L’altruismo che conviene
Oggi come allora, l’indicazione a fare fronte comune non è solo un’importante questione di principio, ma anche una raccomandazione indispensabile per difendersi dall’infezione. Mentre in Italia, per esempio, a gennaio e febbraio ci si concentrava sulla comunità cinese di Prato e si discuteva se ammettere a scuola i bambini di ritorno in Italia dalla Cina, il virus circolava indisturbato in Lombardia. Solo la caparbietà di una dottoressa dell’ospedale di Codogno ha permesso di identificarlo in una persona, il famoso «paziente uno», che con il Paese asiatico non aveva mai avuto niente a che fare.

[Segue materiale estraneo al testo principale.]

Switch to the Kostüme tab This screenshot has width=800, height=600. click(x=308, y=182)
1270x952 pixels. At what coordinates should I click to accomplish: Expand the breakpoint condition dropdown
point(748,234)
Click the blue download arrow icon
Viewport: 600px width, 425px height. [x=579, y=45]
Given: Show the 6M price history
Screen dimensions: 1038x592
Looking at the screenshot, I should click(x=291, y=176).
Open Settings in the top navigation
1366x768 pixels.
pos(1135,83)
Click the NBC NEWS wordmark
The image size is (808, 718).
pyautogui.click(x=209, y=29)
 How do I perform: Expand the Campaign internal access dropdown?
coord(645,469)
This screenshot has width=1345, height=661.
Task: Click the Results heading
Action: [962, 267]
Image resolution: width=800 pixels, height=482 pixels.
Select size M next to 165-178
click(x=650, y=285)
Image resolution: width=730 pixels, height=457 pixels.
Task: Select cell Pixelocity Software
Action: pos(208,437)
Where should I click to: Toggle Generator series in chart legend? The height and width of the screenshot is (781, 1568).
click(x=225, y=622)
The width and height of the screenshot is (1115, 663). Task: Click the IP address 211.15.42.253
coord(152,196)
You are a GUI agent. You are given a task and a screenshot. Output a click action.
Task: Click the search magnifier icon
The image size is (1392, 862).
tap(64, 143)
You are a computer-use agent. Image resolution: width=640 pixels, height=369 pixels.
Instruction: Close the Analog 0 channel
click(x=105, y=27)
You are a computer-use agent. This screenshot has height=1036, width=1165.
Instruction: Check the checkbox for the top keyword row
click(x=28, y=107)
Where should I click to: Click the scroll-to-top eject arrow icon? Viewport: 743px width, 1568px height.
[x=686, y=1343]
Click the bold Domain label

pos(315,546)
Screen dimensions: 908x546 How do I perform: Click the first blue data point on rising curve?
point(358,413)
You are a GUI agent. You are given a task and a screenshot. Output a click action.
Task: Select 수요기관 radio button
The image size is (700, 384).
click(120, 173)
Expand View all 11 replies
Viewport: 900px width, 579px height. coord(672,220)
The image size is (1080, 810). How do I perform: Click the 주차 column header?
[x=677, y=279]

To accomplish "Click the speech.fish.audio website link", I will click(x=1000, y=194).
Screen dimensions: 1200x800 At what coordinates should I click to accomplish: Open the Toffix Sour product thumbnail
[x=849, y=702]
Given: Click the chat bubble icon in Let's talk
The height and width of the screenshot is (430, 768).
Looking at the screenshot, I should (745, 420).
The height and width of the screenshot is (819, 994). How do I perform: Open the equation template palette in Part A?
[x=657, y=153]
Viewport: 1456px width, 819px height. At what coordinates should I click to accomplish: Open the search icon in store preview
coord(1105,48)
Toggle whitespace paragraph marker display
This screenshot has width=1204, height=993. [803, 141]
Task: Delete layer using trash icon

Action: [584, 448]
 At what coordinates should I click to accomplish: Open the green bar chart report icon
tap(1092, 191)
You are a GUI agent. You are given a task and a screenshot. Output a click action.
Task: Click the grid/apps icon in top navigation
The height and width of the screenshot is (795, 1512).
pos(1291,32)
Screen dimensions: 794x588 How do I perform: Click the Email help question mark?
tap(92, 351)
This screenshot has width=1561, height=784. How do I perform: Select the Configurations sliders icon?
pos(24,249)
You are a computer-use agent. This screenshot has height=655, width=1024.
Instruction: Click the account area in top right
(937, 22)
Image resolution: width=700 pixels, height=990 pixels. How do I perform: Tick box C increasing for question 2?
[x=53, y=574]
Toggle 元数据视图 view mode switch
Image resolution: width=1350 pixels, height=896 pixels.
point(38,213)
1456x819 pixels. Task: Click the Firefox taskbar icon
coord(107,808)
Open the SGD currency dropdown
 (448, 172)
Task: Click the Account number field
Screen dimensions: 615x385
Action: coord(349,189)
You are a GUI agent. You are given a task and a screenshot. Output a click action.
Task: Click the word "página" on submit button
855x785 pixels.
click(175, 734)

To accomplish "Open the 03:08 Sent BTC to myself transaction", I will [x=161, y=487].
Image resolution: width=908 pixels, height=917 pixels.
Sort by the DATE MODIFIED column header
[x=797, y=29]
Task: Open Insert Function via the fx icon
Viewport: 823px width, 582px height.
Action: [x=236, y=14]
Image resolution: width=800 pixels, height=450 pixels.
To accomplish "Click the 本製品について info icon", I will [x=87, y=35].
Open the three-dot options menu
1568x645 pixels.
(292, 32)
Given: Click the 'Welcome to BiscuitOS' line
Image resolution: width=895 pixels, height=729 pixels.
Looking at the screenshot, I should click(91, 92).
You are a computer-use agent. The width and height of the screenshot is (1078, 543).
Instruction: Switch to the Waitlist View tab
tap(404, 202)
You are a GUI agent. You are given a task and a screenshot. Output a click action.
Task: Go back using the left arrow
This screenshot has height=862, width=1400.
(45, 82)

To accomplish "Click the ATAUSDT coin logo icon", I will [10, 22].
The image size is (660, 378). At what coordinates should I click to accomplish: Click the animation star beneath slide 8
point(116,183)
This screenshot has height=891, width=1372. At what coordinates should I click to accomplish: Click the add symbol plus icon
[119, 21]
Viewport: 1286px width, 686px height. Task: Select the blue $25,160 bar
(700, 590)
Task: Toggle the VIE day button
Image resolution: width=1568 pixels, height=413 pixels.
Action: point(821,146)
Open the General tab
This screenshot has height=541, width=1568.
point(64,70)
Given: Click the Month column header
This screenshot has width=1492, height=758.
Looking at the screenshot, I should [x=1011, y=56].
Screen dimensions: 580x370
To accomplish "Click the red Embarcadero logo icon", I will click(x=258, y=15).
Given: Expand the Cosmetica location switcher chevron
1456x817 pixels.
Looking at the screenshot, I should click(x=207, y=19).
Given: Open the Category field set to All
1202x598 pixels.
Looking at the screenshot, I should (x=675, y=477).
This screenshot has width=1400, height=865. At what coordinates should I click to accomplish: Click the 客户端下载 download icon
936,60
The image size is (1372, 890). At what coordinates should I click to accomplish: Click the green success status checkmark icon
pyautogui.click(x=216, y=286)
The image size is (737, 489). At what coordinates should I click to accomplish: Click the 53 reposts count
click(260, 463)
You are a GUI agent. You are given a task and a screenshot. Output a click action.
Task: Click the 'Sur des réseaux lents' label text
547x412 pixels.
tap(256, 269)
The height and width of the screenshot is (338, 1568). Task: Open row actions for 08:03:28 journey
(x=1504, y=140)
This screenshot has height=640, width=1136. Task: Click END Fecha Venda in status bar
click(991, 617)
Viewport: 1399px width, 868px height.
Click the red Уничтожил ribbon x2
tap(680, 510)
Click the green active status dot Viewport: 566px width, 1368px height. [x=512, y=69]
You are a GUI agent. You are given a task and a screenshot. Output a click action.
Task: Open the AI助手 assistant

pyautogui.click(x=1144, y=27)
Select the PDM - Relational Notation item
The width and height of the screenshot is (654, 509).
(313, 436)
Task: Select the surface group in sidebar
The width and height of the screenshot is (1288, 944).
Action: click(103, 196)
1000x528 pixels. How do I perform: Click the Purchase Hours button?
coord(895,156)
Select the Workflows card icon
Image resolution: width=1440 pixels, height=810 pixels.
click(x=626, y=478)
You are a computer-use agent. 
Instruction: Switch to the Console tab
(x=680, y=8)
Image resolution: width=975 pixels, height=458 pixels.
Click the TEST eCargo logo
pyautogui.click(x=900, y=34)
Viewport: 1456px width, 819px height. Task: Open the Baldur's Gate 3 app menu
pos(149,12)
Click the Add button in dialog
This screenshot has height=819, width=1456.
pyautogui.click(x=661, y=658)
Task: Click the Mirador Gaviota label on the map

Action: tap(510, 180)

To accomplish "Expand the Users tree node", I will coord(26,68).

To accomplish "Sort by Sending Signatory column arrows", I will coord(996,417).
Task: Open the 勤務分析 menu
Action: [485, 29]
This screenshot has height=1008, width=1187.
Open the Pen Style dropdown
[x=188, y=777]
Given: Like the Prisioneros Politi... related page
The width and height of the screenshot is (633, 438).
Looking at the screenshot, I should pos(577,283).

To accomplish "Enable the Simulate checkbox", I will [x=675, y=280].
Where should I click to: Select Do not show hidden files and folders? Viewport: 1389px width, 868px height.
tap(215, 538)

Ora, l’egoismo degli Stati che pensano di accaparrarsi tutte le dosi di antivirali e di vaccino in produzione, senza preoccuparsi di quelli che non potranno affrontare la spesa, rischia di rivoltarsi contro la loro stessa popolazione: finché l’agente infettivo potrà circolare liberamente in alcune aree del mondo, infatti, nessuno potrà sentirsi sicuro.
Anche nella dimensione privata, passata – o così almeno si spera – la fase peggiore, sono purtroppo riemersi individualismi e difesa degli interessi personali, talvolta a scapito della collettività, soprattutto dei più fragili. Il virus fa meno paura, mentre il desiderio, e talvolta lo stringente bisogno economico, di tornare alla normalità tendono a prevalere. Se tutto questo è comprensibile, nei mesi autunnali non bisogna dimenticare il peso che i comportamenti di ciascuno di noi possono avere sull’accensione di nuovi focolai. Le autorità hanno il dovere di esercitare una stretta sorveglianza per individuarli e spegnerli sul nascere attraverso la strategia delle tre T (in inglese, «test, track and treat», testare, tracciare e trattare), ma sta a noi cercare di limitarli, adottando al contempo le tre C: ridurre al necessario i contatti stretti ed evitare i luoghi chiusi e affollati (in inglese «crowded»).
Più che preoccuparci delle minacce che vengono da fuori, dovrebbe essere nostra cura prestare la massima attenzione all’insorgenza di sintomi compatibili con covid-19, per isolarci o comunque fare attenzione a proteggere chi ci sta intorno o chi potremmo incontrare uscendo di casa. Se passiamo dall’ottica di difenderci a quella di difendere gli altri, la nostra capacità di rispondere a SARS-Cov-2 farà un enorme balzo in avanti.